From: Committee on Science, Space, and Technology Democratic Caucus
Posted: Wednesday, October 1, 2003
Congressman Ralph M. Hall (D-TX) today introduced the "Space Shuttle Independent Oversight Act of 2003", legislation that authorizes the National Academies of Sciences and Engineering to establish an independent committee to oversee NASA's implementation of the recommendations of the Columbia Accident Investigation Board. Congressman Dana Rohrabacher (R-CA), Chairman of the Space and Aeronautics Subcommittee, and Congressman Bart Gordon (D-TN), Ranking Member of the Subcommittee, joined Mr. Hall as original co-sponsors.
A copy of Mr. Hall's introductory statement in the House of Representatives follows. The text of the bill can be obtained at http://www.house.gov/science_democrats/archive/shuttle_oversight.pdf.
Extension of Remarks to Accompany Introduction of the "Space Shuttle Independent Oversight Act of 2003"
Hon. Ralph M. Hall
October 1, 2003
Mr. Speaker, today I am introducing the "Space Shuttle Independent Oversight Act of 2003", legislation that will help the Space Shuttle fly more safely once it resumes its operations.
As the Congress reviews the implications of the Columbia Shuttle accident for NASA's Space Shuttle program, we acknowledge the excellent report of the Columbia Accident Investigation Board (CAIB), chaired by Admiral Hal Gehman. Released six weeks ago, the CAIB report clearly laid out what NASA needs to do before the Space Shuttle can be safety returned to flight, probably within the next year. Equally importantly, the report contains many recommendations and observations on what NASA should do to keep the Shuttle flying safely over the remainder of its operational lifetime, which may extend another decade or more.
NASA has already put in place an external task force, co-chaired by Tom Stafford and Dick Covey, to oversee its implementation of the CAIB's "return-to-flight" recommendations - those recommendations that must be met before the next Shuttle launch. Over the coming months, the Congress will be monitoring the task force's assessment of NASA's plans closely to assure ourselves and the American public that the next flight is as safe as is humanly possible.

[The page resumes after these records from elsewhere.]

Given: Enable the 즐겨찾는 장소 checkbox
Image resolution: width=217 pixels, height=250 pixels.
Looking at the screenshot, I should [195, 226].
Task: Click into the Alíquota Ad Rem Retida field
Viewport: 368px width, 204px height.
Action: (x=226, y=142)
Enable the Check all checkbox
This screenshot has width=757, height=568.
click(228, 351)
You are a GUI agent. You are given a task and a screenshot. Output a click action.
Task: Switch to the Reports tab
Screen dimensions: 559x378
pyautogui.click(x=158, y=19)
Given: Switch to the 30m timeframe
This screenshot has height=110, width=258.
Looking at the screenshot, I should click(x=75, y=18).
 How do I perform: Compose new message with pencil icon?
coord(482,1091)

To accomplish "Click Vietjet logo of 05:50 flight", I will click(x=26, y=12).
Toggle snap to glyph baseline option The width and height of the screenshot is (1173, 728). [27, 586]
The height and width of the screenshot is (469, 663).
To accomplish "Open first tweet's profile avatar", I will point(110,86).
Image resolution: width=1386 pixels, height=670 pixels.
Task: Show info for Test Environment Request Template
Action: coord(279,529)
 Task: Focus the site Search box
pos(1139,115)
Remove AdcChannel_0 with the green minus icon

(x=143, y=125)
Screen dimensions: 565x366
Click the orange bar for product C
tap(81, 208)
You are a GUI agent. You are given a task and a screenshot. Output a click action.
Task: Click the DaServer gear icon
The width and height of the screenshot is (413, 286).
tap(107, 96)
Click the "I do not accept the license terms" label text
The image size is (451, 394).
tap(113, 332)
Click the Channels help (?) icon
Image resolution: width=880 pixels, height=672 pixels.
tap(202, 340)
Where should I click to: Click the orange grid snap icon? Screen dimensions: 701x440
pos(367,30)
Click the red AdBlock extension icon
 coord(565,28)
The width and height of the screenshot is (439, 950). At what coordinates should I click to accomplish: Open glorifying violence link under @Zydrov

However, a long-term oversight problem remains. The Stafford-Covey task force will conclude its activities when the Shuttle resumes flying, or even earlier. Admiral Gehman has repeatedly registered his concern that once the Shuttle is flying again, there may be no effective oversight mechanism to ensure that NASA follows through on the long-term CAIB recommendations - those designed to keep the Shuttle flying safely over the next decade. I share his concern.
My bill will establish an external, independent, and technically competent committee to monitor NASA's implementation of the CAIB's recommendations. The committee will be selected and run by the National Academy of Sciences and the National Academy of Engineering and will provide its timely assessments to both the Congress and NASA. Following the 1986 loss of the Space Shuttle Challenger, the National Academies provided a similar function in overseeing the re-design of the Shuttle's solid rocket motors (SRM), as well as reviewing other post-Challenger Shuttle modifications. History shows that the National Academies served a vital role in providing high-quality, independent advice and assessments to NASA during that difficult time. They were tough - rejecting several re-designs and test plans before approving the final design - but they were fair, and there have been no problems with the SRMs since Challenger.
Why can't the Congressionally established Aerospace Safety Advisory Panel (ASAP) monitor the long-term CAIB recommendations? Because a week ago - on September 22 - all nine ASAP members tendered their resignation, a distress signal that we in Congress should be taking very seriously. In interviews with the press, ASAP members have noted both their lack of independence from NASA and the discouraging fact that NASA has regularly dismissed the ASAP's safety recommendations. The oversight Committees, including the Science Committee, on which I serve as Ranking Member, need to get to the bottom of the ASAP situation. Perhaps the ASAP will need to be re-constituted legislatively to provide it with greater independence and resources.
At the same time, however, we need to establish a dedicated group that can effectively oversee NASA's implementation of the CAIB's long-term recommendations. I recognize that there may be many ways to reach this goal, and I call on the leaders of the relevant oversight Committees to convene hearings promptly to examine the various options. The strengths of my legislation are that it gives the Shuttle oversight group complete independence and it follows a model that has been proven to work effectively in the past. It also ties the oversight body to standing institutions - the National Academies - that can provide it with the support and stability it needs for the long run.
I offer this legislation with the goal of helping the NASA Administrator to promote safety in the human space flight program. I urge my colleagues to support the legislation and to speed its enactment into law.